(Stored records)
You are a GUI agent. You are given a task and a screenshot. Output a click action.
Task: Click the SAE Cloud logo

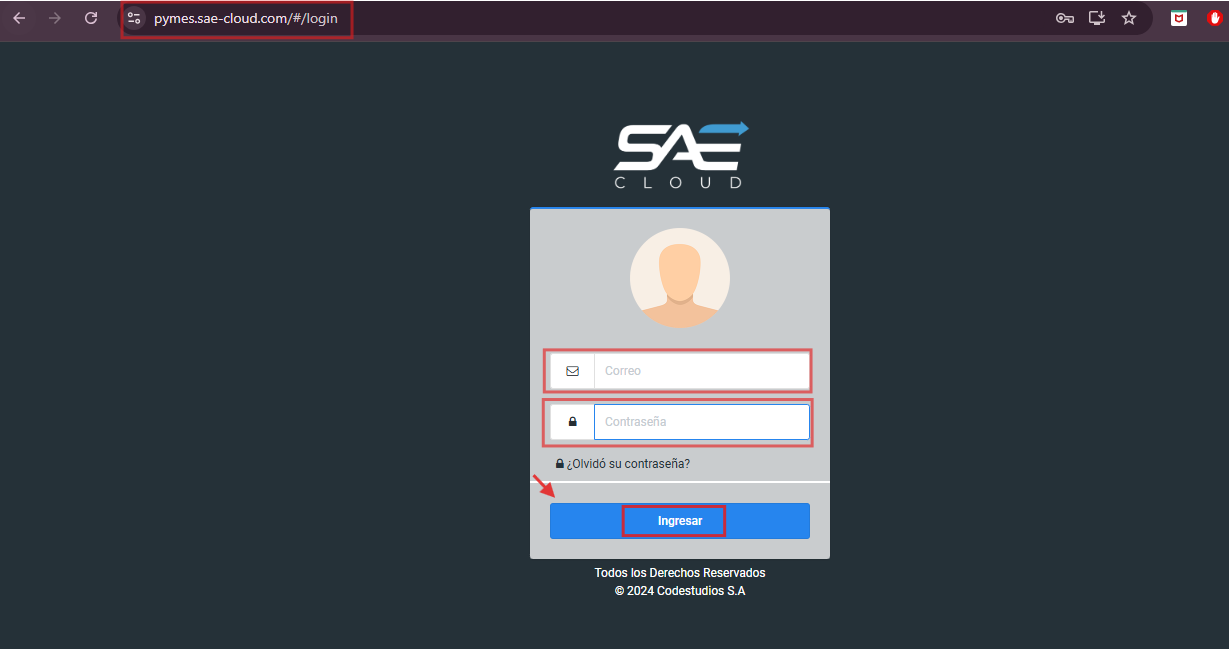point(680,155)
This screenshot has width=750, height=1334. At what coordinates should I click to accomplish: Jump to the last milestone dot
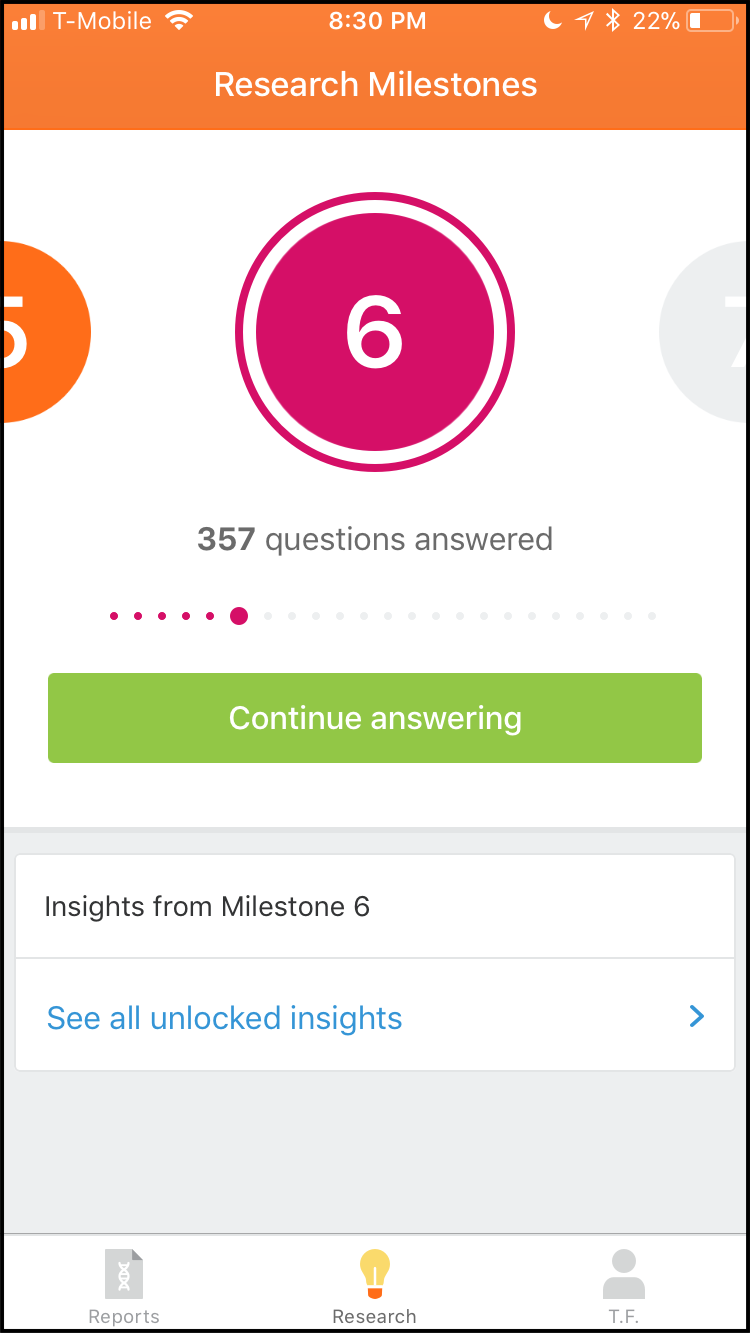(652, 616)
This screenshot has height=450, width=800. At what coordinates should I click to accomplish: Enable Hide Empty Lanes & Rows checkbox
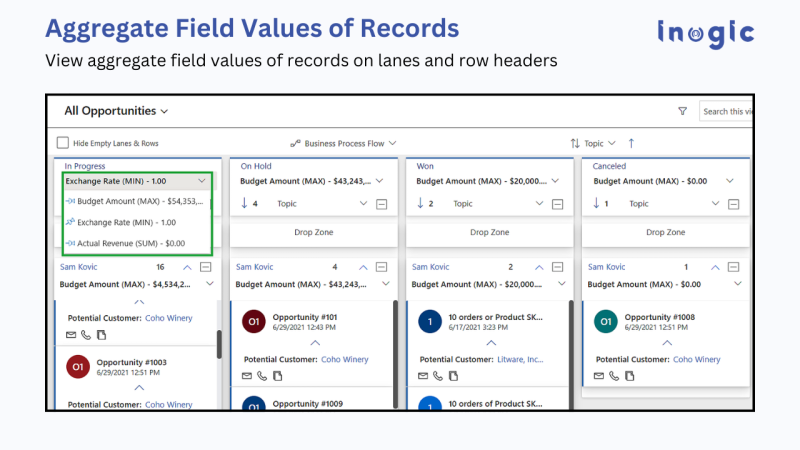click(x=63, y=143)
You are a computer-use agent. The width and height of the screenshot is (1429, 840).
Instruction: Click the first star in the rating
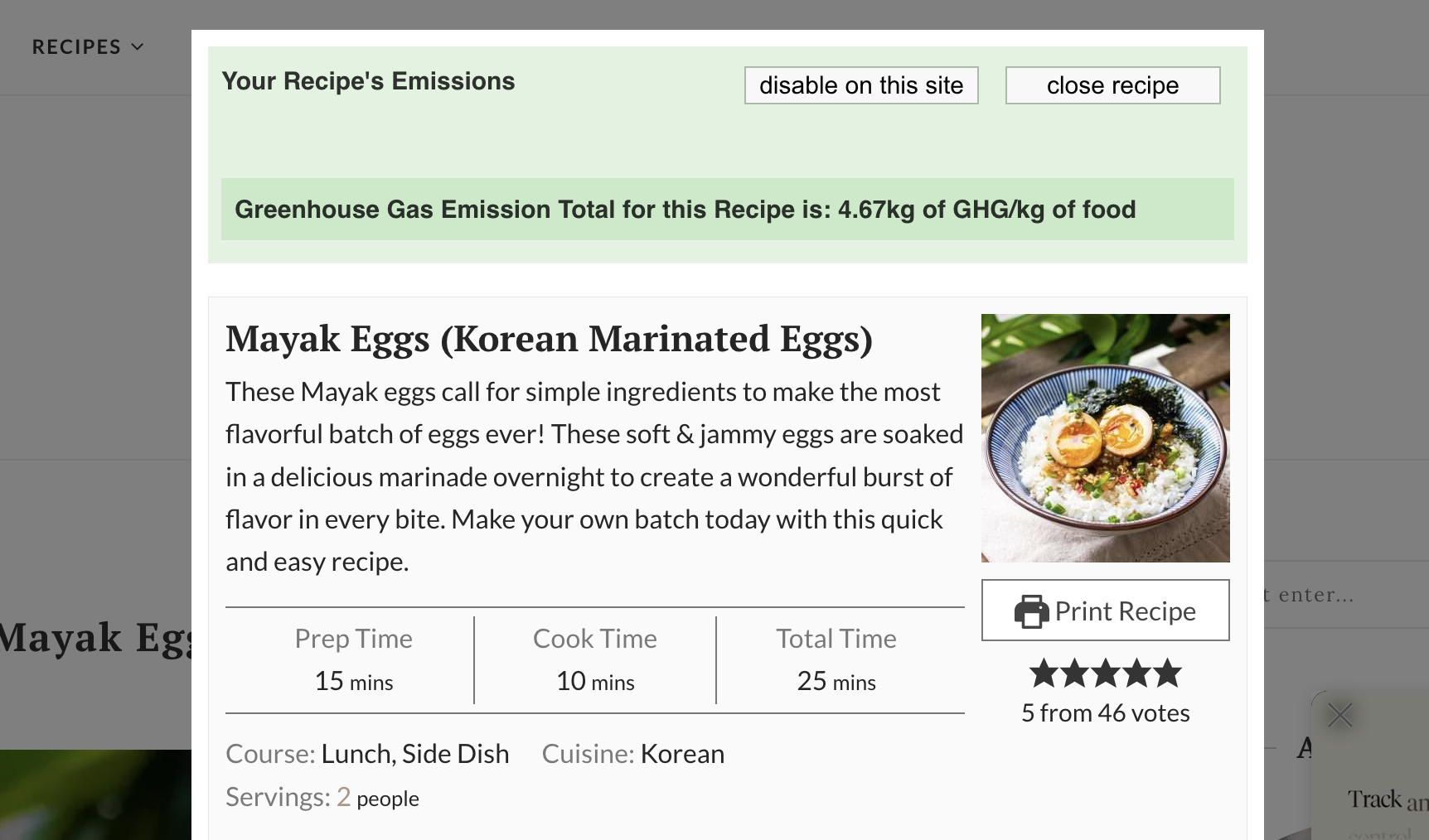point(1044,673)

■ Instructions to follow: Starting at the first line of the records and stopping after the line with "You are a computer-use", copy each line exactly; pictures stay out.

■ Output for this task:
You are a GUI agent. You are given a task and a screenshot. Output a click action.
Task: Click the SAE Cloud logo

point(680,155)
This screenshot has width=750, height=1334. At what coordinates should I click to accomplish: Jump to the last milestone dot
(652, 616)
This screenshot has height=450, width=800. At what coordinates should I click to accomplish: Enable Hide Empty Lanes & Rows checkbox
click(x=63, y=143)
You are a computer-use agent. The width and height of the screenshot is (1429, 840).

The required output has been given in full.